It is the people of God model that reflects the New Testament and early church’s self-understanding. The notion of hierarchy is an import from late-Roman administrative structures that the church adopted in the fourth century, post-Constantine (d.337AD). This was re-enforced by the revival and application of Roman law to the church in the late-twelfth century. Neither of these imports have any resonance with Jesus’ teaching about the kingdom of God.
The specific hierarchical model that we operate out of nowadays was borrowed from the theory of the divine right of kings in the late-sixteenth/early-seventeenth centuries, which was the prevailing secular model of governance at the time. Think again of Louis XIV. It received its definitive form in the ecclesiology of Jesuit theologian Robert Bellarmine (d.1621) in his Disputations against the Protestants. According to Bellarmine, Christ intended that the church be a monarchy with Saint Peter and successive popes as its monarchical rulers.
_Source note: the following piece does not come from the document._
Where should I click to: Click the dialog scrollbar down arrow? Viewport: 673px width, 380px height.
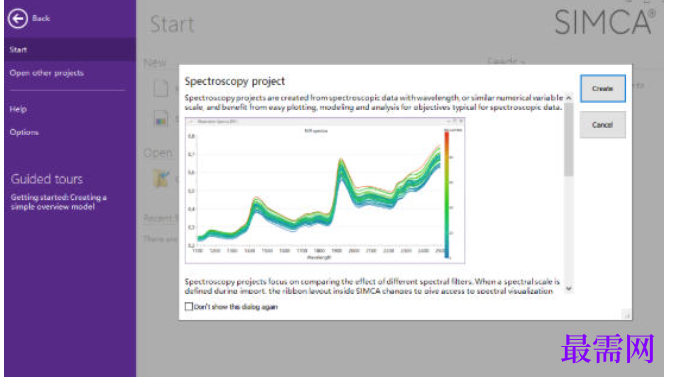[x=569, y=289]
This is the church enshrined in the decrees of Vatican Council I (1870) in which the pope has “the absolute fullness of supreme power.” All teaching authority lies with him through inflated notions of papal infallibility. This ecclesiology has, at best, a tenuous relationship with the New Testament.
Most contemporary Catholics operate out of the Vatican II model. They think of themselves as baptized members of a church community on pilgrimage, searching for God and transcendence in and through the world and other people, and committed to discipleship and ministry. As Christians they are incorporated into and are “all one in Christ” where there is “no longer Jew or Greek…slave or free…male or female” and, Paul might have added, “bishop or layperson” (Galatians 3:28).
Contemporary Australian Catholics must take the people of God model as the theological foundation for their communities and ministries. This is not a divine right, hierarchical vision, but one of an outward-looking people journeying toward the kingdom of God. This is an untidy, non-linear vision, one that is going to have to be built from the bottom up by communities of believers. These communities will pray and celebrate liturgy together, but are also outward-looking, intimately involved in ministry. Their leadership would emerge organically from the community, as happened in the early church. Many contemporary Australian renewal movements are strategically well-placed to begin to operate as these new communities; a couple of them are already well along the way to realizing this.
The Cyber Christian Community asked us in a letter in early-August: “Is the current Church culture ‘fit for purpose’ in the 21st century? Does it actually meet the spiritual needs of thinking adults today? Does it clearly express the mission of Jesus to contemporary society?” These are the questions we should be answering ourselves, rather than referring back to the bishops. The ACCCR Call Statement urged Catholics “to act now in ways that reflect the values of the Gospel, the vision of Vatican II and the best values of Australian society.” That is, renewal movements should be engaged in actions to build the church, not patching-up superannuated, dead church structures.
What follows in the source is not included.